■ Try it ■
For the entries below, how many lines contain the word "target"? Reply with the number and nothing else.

··· Entries shown ···

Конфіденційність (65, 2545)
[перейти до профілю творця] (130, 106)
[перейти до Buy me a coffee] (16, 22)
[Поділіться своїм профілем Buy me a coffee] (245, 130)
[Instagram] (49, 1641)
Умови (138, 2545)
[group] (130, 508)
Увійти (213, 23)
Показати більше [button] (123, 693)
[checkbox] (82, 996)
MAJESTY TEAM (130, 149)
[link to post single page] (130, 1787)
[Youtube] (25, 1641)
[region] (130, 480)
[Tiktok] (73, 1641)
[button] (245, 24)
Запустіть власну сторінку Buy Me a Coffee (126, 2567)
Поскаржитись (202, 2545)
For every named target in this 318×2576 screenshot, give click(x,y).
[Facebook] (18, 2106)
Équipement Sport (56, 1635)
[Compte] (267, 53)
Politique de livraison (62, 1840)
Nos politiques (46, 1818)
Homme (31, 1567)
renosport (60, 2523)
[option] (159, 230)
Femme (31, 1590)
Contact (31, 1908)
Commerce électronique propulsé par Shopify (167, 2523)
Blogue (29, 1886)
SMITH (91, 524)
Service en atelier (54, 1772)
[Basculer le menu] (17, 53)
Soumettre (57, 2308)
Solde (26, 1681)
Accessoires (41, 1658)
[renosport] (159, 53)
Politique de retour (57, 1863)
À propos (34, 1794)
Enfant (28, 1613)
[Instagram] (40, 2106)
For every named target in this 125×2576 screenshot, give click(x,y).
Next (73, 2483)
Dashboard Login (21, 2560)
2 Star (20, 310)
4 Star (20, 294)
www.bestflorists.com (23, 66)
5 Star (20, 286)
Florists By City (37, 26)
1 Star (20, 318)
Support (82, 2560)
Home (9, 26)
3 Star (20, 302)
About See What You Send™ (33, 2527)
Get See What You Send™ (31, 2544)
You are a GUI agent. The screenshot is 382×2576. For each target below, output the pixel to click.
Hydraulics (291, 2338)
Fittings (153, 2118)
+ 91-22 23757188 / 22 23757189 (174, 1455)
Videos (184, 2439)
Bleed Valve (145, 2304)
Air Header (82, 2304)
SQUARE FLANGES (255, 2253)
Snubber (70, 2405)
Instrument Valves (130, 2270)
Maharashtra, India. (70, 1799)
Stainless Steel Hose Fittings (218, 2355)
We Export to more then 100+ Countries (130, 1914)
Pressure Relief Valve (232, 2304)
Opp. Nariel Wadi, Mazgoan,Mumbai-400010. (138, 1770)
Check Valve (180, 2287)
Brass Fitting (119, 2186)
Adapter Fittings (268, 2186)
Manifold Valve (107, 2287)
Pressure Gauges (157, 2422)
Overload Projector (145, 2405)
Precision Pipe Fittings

···

■ Answer to the exercise ■
3